> WORK ORDER
Copy out every line holding the string "bubble" from the records below.

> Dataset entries
Content starts

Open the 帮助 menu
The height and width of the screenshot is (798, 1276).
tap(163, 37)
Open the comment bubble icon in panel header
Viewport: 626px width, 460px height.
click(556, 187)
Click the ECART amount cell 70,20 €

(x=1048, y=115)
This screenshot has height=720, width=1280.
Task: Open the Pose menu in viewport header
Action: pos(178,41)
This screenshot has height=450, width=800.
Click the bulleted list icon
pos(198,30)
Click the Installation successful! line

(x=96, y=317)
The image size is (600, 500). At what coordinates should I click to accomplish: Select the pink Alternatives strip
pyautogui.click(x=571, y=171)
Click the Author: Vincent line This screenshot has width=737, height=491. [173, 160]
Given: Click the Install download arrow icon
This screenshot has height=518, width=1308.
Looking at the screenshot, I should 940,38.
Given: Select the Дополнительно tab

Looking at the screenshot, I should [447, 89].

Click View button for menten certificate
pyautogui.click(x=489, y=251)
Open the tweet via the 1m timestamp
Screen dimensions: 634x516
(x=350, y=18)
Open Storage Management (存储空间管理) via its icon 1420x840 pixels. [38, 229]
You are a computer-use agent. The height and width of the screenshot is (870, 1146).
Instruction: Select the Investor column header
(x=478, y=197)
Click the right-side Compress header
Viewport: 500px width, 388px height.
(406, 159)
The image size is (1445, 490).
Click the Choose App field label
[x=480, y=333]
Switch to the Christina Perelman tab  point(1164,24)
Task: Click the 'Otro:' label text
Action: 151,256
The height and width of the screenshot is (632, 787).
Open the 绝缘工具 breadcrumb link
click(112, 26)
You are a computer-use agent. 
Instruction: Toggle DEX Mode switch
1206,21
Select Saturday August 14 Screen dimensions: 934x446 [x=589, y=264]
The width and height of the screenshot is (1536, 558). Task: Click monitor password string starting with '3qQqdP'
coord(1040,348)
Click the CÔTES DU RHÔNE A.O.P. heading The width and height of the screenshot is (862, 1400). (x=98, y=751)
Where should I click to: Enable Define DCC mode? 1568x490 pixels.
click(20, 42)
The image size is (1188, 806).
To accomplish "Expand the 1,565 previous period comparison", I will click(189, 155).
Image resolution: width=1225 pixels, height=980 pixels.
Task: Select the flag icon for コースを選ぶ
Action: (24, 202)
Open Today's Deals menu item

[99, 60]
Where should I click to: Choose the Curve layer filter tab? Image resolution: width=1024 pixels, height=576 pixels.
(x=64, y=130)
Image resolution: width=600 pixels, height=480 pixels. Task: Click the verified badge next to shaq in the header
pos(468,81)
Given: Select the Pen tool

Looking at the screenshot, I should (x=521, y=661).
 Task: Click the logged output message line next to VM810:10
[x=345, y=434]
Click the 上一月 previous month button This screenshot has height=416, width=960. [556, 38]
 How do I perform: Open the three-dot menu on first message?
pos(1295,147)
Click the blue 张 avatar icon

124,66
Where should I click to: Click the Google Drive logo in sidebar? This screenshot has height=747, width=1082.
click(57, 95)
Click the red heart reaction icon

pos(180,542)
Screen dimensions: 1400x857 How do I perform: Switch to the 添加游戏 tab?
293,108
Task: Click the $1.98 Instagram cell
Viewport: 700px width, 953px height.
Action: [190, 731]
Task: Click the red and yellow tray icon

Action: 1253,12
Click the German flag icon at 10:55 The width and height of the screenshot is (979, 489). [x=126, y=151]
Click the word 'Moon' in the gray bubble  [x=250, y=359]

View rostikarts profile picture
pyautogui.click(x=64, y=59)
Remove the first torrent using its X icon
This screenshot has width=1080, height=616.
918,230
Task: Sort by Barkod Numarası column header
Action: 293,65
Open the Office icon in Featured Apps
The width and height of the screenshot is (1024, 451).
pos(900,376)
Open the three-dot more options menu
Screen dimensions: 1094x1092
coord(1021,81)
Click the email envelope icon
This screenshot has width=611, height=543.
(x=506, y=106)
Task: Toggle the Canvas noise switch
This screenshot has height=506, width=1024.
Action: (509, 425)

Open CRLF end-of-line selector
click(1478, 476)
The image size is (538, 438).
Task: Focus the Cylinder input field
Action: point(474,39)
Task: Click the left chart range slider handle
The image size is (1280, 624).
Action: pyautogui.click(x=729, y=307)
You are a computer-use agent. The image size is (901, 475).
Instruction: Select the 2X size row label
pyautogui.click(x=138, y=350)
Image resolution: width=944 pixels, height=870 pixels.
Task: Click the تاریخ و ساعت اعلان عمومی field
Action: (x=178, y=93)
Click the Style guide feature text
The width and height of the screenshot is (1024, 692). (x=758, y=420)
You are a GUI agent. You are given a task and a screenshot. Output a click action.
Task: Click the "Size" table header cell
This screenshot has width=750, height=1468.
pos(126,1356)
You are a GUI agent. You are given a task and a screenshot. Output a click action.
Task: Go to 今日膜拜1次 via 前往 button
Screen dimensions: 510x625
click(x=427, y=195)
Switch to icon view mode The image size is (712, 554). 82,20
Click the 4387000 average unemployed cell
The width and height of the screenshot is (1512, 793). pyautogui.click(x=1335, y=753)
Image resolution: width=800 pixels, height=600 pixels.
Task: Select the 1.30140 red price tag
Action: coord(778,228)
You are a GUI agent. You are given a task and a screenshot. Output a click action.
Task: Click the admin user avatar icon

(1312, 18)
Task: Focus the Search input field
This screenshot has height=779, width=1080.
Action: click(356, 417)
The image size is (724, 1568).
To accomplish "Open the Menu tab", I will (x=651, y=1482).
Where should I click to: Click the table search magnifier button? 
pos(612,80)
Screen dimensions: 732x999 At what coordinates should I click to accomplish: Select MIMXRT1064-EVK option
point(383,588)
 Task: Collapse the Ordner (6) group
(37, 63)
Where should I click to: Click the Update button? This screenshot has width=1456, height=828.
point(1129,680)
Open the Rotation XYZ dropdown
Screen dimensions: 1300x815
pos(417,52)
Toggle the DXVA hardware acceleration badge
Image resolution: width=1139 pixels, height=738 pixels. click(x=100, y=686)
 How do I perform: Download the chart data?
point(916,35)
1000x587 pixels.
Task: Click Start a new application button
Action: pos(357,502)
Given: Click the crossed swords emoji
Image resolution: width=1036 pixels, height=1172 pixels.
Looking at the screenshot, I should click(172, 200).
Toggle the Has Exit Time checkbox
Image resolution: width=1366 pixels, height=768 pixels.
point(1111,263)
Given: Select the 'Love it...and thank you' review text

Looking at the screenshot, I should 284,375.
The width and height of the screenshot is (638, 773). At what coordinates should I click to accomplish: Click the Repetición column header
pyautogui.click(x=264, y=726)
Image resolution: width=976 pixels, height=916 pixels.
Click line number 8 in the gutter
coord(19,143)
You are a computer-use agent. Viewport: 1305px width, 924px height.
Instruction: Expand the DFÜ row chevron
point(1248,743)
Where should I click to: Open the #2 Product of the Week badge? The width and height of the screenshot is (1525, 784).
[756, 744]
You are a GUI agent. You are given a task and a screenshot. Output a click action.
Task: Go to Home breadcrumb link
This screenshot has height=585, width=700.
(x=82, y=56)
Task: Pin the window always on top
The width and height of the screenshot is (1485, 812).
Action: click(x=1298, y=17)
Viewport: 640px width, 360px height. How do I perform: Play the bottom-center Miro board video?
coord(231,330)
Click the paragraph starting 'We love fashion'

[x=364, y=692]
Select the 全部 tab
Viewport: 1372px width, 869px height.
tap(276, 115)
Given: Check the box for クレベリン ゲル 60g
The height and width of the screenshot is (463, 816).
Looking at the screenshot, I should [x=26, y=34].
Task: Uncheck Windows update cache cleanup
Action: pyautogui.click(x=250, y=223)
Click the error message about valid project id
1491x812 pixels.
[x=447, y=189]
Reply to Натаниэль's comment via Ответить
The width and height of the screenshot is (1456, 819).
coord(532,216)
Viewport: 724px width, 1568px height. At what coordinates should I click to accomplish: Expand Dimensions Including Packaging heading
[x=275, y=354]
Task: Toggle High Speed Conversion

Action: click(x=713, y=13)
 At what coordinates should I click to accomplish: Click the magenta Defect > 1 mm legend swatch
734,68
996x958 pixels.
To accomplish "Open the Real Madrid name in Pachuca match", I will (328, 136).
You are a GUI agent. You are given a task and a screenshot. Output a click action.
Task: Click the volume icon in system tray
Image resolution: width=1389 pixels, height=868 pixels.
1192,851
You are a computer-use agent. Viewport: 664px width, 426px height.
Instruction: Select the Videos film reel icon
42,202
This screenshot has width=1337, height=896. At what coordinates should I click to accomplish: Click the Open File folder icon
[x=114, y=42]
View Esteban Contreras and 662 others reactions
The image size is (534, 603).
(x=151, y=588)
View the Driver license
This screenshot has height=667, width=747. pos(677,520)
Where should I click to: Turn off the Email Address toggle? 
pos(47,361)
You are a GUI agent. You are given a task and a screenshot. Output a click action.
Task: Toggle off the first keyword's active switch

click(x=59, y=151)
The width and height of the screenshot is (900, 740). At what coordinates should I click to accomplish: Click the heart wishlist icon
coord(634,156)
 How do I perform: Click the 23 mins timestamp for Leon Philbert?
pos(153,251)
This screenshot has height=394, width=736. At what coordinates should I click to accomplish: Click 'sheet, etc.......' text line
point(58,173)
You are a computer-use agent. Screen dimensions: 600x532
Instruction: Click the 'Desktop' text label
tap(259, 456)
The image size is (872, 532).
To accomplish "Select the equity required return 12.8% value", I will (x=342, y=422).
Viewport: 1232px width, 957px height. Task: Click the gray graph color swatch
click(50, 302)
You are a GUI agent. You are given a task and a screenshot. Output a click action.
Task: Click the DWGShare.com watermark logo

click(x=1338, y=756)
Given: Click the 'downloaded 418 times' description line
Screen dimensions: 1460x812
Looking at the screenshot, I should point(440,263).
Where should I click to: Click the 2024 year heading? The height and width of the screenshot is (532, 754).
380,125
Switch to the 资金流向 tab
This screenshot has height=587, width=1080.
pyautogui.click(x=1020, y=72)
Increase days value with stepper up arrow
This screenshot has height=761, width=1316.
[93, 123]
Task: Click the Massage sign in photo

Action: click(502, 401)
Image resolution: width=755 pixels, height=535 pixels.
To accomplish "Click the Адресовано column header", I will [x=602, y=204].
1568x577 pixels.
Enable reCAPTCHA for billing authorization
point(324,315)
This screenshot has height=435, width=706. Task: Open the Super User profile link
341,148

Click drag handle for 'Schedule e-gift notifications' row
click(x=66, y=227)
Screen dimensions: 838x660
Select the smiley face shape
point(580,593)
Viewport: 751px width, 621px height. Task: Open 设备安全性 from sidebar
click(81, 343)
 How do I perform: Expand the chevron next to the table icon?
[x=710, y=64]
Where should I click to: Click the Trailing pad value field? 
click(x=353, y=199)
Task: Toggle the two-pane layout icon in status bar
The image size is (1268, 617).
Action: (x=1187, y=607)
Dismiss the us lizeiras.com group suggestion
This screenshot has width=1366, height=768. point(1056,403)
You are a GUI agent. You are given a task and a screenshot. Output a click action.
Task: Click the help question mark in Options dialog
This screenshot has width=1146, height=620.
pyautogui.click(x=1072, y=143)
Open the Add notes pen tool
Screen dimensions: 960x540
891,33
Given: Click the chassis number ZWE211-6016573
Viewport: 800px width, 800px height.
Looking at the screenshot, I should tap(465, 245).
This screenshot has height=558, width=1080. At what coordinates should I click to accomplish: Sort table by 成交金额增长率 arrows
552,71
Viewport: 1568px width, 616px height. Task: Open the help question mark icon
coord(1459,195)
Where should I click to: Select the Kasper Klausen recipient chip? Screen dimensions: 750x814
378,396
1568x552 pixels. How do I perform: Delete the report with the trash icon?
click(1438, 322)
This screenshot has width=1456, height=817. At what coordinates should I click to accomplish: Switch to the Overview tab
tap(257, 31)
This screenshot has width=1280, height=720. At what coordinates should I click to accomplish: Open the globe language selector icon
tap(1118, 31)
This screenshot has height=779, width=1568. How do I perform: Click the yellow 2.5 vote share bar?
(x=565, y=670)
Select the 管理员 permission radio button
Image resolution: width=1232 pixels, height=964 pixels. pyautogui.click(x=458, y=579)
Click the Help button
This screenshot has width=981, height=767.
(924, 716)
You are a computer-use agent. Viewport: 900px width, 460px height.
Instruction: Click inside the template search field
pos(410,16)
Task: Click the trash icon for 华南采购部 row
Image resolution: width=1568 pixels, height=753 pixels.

Content ends

> THE COMPLETED TASK
Open the comment bubble icon in panel header
Click the word 'Moon' in the gray bubble  [x=250, y=359]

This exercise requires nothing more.